Il Bilancio


Essenzialmente il bilancio non serve a mostrare quanto vale un’azienda, ma serve a far emergere quanto un’azienda vada bene o male, ovvero quanto vende e quanto guadagna. Di norma il bilancio viene studiato solo da facoltà universitarie come Economia Aziendale e Scienze Politiche ma in realtà è una parte molto importante dell’economia che tutti dovremmo conoscere.
Il bilancio è fondamentalmente un documento dove viene racchiusa tutta la situazione patrimoniale, finanziaria ed economica di una impresa e mostra quindi cosa è successo in un’azienda durante l’arco di un anno. Alcune aziende fanno partire le operazioni contabili dal 1 Gennaio a 31 Dicembre, altre aziende invece non tengono conto dell’anno solare.
Questo fascicolo può essere di qualche pagina oppure di centinaia di pagine, a seconda della grandezza della ditta e a seconda di alcuni fattori quali se si tratta di una società per azioni oppure di una ditta quotata in borsa. In tal caso i bilanci vengono pubblicati anche sul sito internet per ragioni di correttezza e soprattutto trasparenza. In genere comunque per le aziende molto grandi vi sono numerose persone che vogliono conoscere gli andamenti. Essi vengono chiamati “stakeholder” e possono essere: i dirigenti, i soci, i finanziatori come ad esempio le banche, gli investitori, i fornitori e molti altri.
Il bilancio si compone di tre parti:

1) Lo stato patrimoniale: Serve a mettere in luce qual è la situazione patrimoniale dell’azienda alla fine dell’esercizio e viene creata tramite uno schema obbligatorio stabilito dalla legge. Lo stato patrimoniale è costituito da sezioni contrapposte: a sinistra vi è l’attivo e a destra il passivo. Nell’attivo vengono inserite le attività e gli investimenti; nel passivo invece le fonti di finanziamento.
2) Il conto economico: Evidenzia i componenti positivi e negativi del reddito. La differenza tra ricavi e costi illustra il risultato economico conseguito dalla società: se positivo è detto “utile” e va ad incrementare il capitale netto. Se negativo è detto “perdita” e va a decrementare il capitale netto.
3) La nota integrativa: Serve ad illustrare e ad analizzare ciò che viene detto nei due fascicoli precedenti e fornisce anche delle informazioni aggiuntive. La nota integrativa svolge quindi tre funzioni:

  • Una funzione descrittiva di voci iscritte nei documenti contabili del bilancio;
  • Una funzione esplicativa delle decisioni assunte in sede di valutazione;
  • Una funzione informativa e integrativa per quei dati che per la loro natura qualitativa o extracontabile non fanno parte dello stato patrimoniale e del Conto economico.

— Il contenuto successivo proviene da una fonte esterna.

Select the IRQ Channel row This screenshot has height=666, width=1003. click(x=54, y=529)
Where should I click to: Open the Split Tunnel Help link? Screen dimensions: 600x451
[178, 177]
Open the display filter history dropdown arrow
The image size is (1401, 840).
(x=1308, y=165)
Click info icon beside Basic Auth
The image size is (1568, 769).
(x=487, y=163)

Facendo un sunto, il bilancio è uno sguardo dell’impresa a 360° in quanto fornisce l’andamento della gestione e il patrimonio della stessa. Cosa di fondamentale importanza: il bilancio deve sempre quadrare in quanto è un documento che serve ad attestare in modo chiaro e veritiero la situazione finanziaria di un’azienda.